Date de début de l’action : En 2007


Objectifs :

  • Préserver et favoriser la richesse patrimoniale naturelle de Montpellier
  • Valoriser les friches en tant que réservoirs de biodiversité, outils de connexion entre espaces de nature
  • Protéger et valoriser les grandes coulées vertes accompagnant les cours d’eau (liaisons biologiques et sites privilégiés pour la faune et la flore)
  • Développer un réseau de déplacement doux sur l’ensemble de la ville en s’appuyant sur la trame verte (cours d’eau, espaces agricoles, naturels et parcs)

Mesures mises en œuvre :

Le Réseau Vert reliant les espaces de nature a un rôle de connexion écologique mais aussi un rôle fonctionnel de déplacement doux.  Lancé en 2007, il a fait l’objet d’une étude à l’échelle de la Ville et a été complété par le projet de valorisation des délaissés, considérés comme une opportunité pour densifier la trame. Pour développer cette trame, la ville mène une politique de maitrise  foncière et ouvre de nouveaux tronçons chaque année.
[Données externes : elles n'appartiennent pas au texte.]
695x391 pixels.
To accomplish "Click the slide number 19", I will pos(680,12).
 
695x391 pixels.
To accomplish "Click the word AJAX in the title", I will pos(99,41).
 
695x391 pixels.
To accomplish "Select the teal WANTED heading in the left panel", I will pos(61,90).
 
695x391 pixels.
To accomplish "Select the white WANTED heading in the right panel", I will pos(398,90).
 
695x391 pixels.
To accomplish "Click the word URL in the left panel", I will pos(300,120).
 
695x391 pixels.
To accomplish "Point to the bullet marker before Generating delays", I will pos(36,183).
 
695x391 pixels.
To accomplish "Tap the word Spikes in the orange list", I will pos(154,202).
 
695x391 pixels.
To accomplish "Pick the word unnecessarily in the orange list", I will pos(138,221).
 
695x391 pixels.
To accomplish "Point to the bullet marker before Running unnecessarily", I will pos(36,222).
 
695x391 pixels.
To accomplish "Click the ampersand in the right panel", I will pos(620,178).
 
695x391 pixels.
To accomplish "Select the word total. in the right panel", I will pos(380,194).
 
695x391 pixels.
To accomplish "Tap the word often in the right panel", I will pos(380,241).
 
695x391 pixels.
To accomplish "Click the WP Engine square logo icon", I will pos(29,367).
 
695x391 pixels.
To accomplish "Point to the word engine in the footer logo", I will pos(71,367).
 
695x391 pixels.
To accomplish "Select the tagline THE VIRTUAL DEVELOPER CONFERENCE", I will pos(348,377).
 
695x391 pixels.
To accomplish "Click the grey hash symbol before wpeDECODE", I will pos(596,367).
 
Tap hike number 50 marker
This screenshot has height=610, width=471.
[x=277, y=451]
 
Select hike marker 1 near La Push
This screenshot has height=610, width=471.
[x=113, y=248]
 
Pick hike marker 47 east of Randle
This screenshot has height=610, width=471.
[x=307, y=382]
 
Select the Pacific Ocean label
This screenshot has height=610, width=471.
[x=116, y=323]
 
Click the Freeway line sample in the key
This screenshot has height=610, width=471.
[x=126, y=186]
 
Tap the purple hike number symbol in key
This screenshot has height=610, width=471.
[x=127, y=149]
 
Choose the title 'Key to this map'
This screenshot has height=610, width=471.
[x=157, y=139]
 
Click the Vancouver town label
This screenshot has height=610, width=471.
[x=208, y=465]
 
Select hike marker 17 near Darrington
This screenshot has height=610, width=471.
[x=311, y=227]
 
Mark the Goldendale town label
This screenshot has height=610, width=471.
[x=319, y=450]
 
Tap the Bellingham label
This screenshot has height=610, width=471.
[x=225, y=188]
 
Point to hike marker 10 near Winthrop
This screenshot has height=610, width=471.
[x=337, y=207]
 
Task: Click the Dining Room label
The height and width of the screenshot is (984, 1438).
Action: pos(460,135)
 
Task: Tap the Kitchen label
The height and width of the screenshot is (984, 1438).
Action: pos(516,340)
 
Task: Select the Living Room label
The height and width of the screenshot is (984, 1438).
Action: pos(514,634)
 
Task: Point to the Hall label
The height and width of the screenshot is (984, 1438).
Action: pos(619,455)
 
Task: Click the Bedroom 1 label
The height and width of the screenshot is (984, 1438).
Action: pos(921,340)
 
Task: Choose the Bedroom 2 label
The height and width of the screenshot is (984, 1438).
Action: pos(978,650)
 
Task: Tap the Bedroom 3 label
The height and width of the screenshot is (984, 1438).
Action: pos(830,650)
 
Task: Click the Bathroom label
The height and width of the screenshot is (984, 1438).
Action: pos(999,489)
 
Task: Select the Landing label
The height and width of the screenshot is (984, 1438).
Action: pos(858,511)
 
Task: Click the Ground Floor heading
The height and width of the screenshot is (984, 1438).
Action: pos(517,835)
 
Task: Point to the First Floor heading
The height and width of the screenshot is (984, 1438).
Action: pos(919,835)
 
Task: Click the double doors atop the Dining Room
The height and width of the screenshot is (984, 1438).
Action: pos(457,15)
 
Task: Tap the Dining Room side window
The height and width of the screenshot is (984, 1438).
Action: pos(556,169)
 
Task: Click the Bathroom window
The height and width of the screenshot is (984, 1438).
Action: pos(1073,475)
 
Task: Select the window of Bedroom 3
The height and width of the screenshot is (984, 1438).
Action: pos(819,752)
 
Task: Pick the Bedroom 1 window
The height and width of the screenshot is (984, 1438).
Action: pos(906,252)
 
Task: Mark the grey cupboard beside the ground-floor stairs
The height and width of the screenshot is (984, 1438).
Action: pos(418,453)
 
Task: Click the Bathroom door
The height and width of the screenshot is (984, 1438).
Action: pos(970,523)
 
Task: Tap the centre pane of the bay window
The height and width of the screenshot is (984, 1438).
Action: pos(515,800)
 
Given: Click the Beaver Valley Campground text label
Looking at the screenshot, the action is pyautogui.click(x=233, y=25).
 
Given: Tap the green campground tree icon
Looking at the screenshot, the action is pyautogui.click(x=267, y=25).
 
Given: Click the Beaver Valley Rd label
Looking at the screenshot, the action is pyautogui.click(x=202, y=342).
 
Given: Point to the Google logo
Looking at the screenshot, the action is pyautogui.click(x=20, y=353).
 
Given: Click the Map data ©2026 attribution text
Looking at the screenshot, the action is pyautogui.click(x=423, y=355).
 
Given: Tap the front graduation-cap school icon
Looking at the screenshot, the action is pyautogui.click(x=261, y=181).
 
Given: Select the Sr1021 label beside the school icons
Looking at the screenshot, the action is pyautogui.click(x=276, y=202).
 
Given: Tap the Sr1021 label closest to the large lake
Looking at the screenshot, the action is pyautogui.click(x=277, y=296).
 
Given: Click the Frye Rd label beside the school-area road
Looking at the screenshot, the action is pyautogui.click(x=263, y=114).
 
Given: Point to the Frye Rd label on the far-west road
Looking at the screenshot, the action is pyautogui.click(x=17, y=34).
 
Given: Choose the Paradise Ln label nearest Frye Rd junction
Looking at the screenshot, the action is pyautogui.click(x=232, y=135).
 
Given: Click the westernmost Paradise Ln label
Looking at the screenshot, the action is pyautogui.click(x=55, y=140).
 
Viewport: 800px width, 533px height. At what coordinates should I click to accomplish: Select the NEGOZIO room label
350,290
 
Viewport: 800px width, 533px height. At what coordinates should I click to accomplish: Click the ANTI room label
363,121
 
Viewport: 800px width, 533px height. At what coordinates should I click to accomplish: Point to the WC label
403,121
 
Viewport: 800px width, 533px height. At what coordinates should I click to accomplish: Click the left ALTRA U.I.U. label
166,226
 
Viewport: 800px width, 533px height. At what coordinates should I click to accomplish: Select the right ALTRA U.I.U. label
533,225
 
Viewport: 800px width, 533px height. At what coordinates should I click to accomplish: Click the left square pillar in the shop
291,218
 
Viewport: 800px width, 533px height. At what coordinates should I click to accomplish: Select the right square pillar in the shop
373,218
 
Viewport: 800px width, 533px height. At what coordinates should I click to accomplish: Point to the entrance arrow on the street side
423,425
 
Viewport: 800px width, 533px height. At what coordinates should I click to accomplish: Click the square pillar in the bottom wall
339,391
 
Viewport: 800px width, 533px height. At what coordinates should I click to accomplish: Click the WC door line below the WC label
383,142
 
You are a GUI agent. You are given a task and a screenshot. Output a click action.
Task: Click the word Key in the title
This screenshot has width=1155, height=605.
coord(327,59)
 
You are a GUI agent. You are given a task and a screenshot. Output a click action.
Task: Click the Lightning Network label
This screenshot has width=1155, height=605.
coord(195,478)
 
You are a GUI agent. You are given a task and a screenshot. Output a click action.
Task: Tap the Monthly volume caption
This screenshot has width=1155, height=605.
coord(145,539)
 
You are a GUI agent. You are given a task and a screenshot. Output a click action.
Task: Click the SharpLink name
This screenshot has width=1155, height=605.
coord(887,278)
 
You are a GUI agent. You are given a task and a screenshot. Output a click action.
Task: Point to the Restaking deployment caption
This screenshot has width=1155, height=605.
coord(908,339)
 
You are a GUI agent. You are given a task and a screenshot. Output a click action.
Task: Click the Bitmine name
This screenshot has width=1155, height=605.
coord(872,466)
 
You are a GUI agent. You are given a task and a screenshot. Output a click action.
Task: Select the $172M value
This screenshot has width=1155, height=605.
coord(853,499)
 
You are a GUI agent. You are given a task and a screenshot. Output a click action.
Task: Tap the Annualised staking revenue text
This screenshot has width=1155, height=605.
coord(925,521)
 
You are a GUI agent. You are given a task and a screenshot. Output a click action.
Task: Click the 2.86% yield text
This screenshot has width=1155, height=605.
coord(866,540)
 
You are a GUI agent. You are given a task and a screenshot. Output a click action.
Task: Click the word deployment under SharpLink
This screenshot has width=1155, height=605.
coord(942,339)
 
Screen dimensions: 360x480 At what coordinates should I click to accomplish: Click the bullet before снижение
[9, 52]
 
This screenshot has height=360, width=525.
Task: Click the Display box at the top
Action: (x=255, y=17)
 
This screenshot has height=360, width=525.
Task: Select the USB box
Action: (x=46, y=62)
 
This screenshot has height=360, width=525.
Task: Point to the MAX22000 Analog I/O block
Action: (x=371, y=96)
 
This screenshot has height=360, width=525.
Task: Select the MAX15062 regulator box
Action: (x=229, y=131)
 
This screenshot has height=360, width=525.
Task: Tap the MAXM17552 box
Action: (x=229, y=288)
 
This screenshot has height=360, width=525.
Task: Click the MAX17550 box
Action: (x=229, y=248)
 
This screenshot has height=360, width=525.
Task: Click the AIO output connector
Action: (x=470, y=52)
Des emplacements réservés à cet effet figurent dans le PLU. Le Réseau vert constitue un véritable document de planification urbaine. L’étude sur la gestion des délaissés a permis de repérer les divers délaissés urbains, d’établir une typologie en fonction de leurs qualités, leurs impacts et leurs potentiels et d’en déterminer les enjeux urbains, écologiques et sociaux. Un plan d’action, sur l’aménagement, la protection, le développement ou la gestion de ces espaces a été élaboré avec des outils opérationnels et des interventions concrètes. Ce plan définit des orientations réglementaires et de stratégies urbaines, techniques et de sensibilisation à l’environnement. La réflexion sur les délaissés a été croisée avec la démarche de réseau vert et permet d’établir des connexions entre le réseau des parcs et le réseau de nature spontanée pour une gestion globale et cohérente des espaces de nature de la Ville.

Résultats / impacts pour la biodiversité :

Prise en compte et reconnaissance de l’intérêt des délaissés urbains en tant que supports pour une continuité écologique entre les parcs, les jardins, et les parcelles agricoles, également en tant que corridors écologiques pénétrants dans la ville, et que milieux riches de biodiversité :

  • Valorisation d’une friche en 2011
  • Renforcement des ripisylves
  • Canalisation du flux des promeneurs dans les espaces de nature
  • Plan de communication et de sensibilisation à la biodiversité 

Le Réseau Vert a pour objectif de relier les espaces de nature de la ville. il est constitué d’une boucle périphérique de 42 km, appelée la Marathonienne, et de cheminements rayonnant pour certains jusqu’au centre ville.